▸ WHAT THE TASK REQUIRES
Convert the lines of the listing below, from the line containing "At what coordinates should I click to accomplish: Mark" through the line containing "(x=1189, y=419)", into a JSON list of strings. Use one string per line and leave out blank lines.

▸ GIVEN DATA
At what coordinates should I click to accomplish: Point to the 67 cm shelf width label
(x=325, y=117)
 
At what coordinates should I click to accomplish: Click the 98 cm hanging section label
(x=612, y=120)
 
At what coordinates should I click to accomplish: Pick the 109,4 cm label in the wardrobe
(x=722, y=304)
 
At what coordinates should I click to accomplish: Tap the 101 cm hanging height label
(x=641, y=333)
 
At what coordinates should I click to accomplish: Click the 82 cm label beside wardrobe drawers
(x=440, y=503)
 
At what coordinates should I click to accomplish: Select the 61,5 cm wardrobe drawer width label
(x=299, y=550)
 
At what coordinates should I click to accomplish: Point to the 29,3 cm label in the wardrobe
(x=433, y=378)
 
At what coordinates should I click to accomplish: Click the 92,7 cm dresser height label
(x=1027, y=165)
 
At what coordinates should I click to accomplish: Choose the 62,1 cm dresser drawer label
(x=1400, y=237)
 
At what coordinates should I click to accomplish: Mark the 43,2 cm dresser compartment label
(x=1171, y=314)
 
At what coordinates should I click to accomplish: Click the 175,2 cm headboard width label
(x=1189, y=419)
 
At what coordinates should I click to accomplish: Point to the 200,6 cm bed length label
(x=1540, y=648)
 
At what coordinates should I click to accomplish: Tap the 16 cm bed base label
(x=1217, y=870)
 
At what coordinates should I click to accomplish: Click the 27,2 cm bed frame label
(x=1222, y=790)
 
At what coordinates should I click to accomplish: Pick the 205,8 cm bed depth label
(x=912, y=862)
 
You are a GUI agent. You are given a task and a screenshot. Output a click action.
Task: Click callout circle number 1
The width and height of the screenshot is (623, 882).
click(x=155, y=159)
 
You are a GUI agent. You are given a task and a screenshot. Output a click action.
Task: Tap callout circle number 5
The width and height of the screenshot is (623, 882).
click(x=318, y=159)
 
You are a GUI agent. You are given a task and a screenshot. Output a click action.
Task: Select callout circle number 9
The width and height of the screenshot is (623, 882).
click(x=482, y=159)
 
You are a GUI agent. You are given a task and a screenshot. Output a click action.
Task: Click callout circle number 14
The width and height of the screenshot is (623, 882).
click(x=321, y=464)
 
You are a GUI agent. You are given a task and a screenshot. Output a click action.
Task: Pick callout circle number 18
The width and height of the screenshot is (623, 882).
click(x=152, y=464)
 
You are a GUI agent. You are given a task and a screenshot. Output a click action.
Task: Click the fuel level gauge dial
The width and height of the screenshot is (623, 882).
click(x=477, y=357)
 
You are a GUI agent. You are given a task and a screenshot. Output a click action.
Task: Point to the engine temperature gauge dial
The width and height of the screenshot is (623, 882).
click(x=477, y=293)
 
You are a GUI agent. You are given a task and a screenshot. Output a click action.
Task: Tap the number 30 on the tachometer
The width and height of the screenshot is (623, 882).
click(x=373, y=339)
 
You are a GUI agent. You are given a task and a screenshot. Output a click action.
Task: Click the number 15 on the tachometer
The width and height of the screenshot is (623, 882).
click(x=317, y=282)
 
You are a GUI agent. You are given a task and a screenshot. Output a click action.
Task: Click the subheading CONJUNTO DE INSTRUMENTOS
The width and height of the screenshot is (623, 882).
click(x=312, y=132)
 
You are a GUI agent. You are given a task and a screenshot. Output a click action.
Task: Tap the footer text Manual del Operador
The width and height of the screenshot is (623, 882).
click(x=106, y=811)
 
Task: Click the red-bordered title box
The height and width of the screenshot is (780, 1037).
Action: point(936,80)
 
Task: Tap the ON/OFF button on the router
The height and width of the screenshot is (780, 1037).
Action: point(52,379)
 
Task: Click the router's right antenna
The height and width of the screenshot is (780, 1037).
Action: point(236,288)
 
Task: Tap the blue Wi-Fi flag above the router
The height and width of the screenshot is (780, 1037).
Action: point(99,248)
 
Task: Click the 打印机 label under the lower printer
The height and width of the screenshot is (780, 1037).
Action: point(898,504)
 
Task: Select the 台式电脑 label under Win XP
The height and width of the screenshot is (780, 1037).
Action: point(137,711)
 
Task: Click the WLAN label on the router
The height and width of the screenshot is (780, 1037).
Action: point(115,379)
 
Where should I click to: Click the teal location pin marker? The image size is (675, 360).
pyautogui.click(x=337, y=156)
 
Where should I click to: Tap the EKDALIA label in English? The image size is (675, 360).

▸ CORRECT RESPONSE
[
  "At what coordinates should I click to accomplish: Mark the 43,2 cm dresser compartment label",
  "(x=1171, y=314)",
  "At what coordinates should I click to accomplish: Click the 175,2 cm headboard width label",
  "(x=1189, y=419)"
]